La confiance des ménages est au plus haut depuis la crise. Alors que la dynamique semblait fléchir au début de l’année 2017 (incertitudes électorales, peu de visibilité sur le Brexit ou la politique commerciale des Etats-Unis) cette confiance connaît un fort rebond sur le second semestre de l’année.

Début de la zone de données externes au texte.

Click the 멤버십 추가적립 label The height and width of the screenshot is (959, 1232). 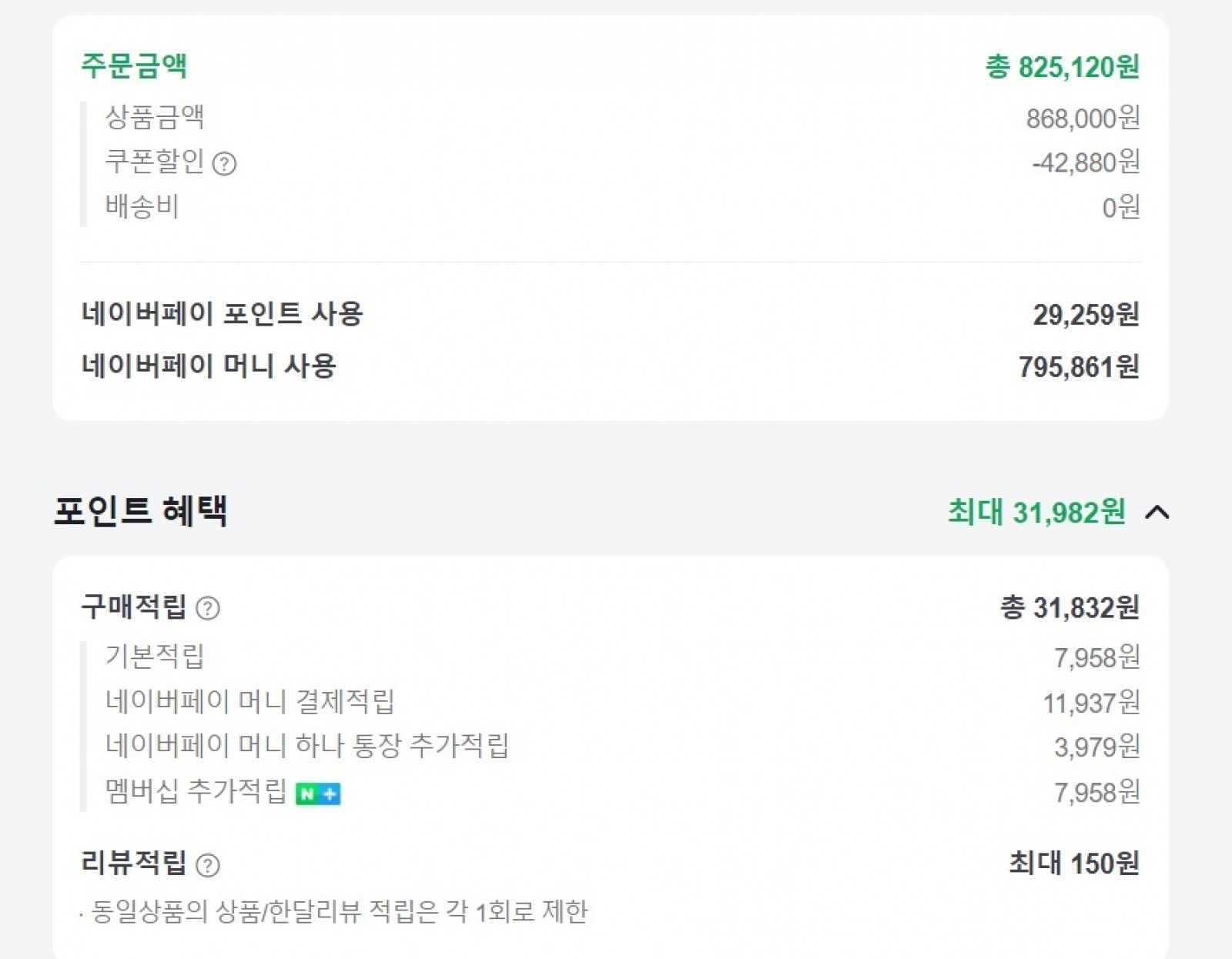click(196, 791)
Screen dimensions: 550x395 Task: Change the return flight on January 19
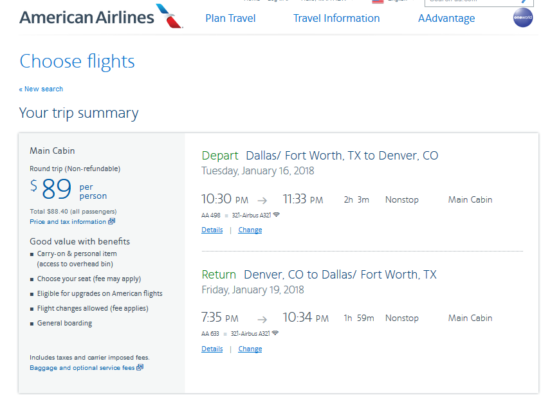(250, 349)
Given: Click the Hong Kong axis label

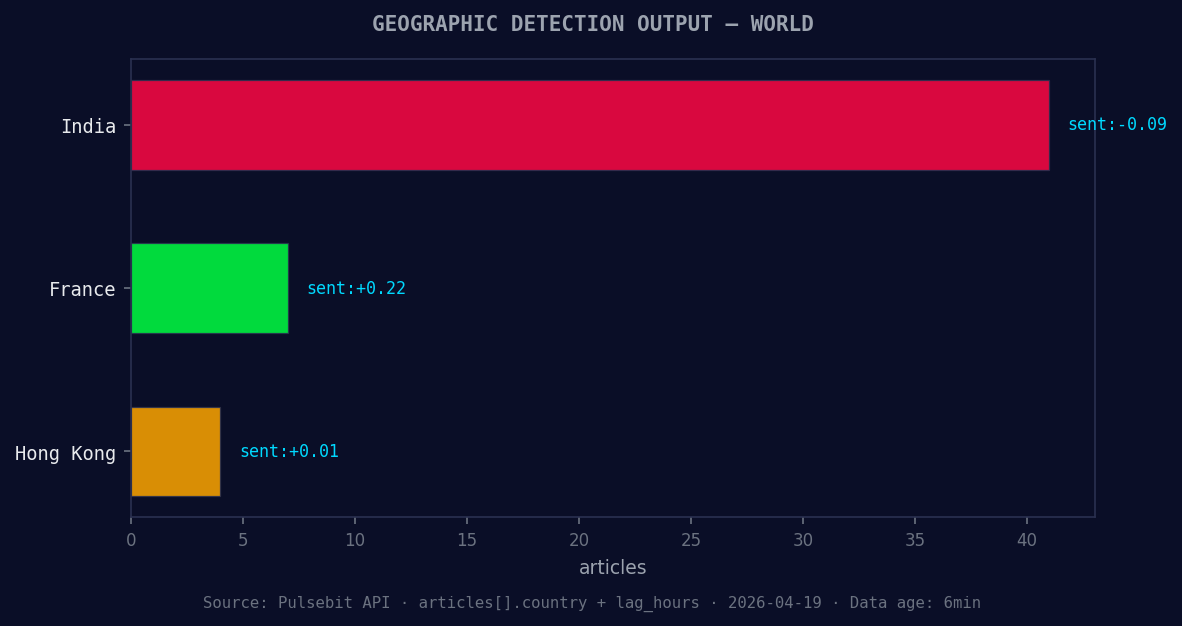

Par ailleurs, les indicateurs de conjoncture sont en concordance avec l’embellie que connaît l’économie française sur les derniers mois. De même la production connaît une forte dynamique en lien avec la reprises des investissements des entreprises non financières depuis la fin de l’année 2015.

 

 

 

Le contexte favorable profite au secteur industriel dans son ensemble. La production est repartie, notamment pour répondre à la demande en hausse, avec déjà quelques indicateurs de surchauffe (augmentation des taux d’utilisation de capacités, tensions sur certains segments du marché de l’emploi). La confiance des industriels revient et l’indicateur du climat des affaires est en très forte hausse sur les derniers mois.

 

 

Cependant, cette vague d’enthousiasme montre de fortes disparités selon les branches. La reprise déjà présente pour le transport (automobile et aéronautique se confirme) et on voit le début d’une inflexion à confirmer pour les éléments électriques.

 

 

La situation du commerce extérieur est moins favorable. Le solde du commerce extérieur devrait encore se creuser en 2017 malgré une très forte croissance de l’activité. Le niveau des exportations devrait significativement augmenter en 2017, mais toujours moins vite que le niveau des importations. Au plan international, les problèmes de compétitivité de l’économie française restent un frein pour gagner de nouvelles parts de marché.

 

 

Deux marchés particuliers ont connu une année 2017 très dynamique. L’industrie automobile européenne confirme le retournement enclenché il y a maintenant deux ans. Sur l’ensemble de l’Union Européenne, le marché automobile est en hausse de 3% et la hausse pour le marché français est encore plus importante à plus de 4%.

 

 

En France, avec une année 2017 extrêmement dynamique, le marché de la voiture neuve confirme son retour.

 

 

Autre marché très dynamique en 2017, celui de la construction. Les résultats ne sont pas encore connus pour les travaux publics, mais la FNTP table sur une croissance de 2,5% en volume. Pour le bâtiment, la FFB annonce une hausse de l’activité est en hausse de plus de 4%, principalement tirée par la construction de logements neufs.

 

Concernant le non-résidentiel, la dynamique est toujours latente, mais la courbe des autorisations sur les derniers mois laisser présager un premier semestre 2018 en hausse. Pour la FFB, il s’agit du secteur qui devrait tirer l’activité du bâtiment en 2018.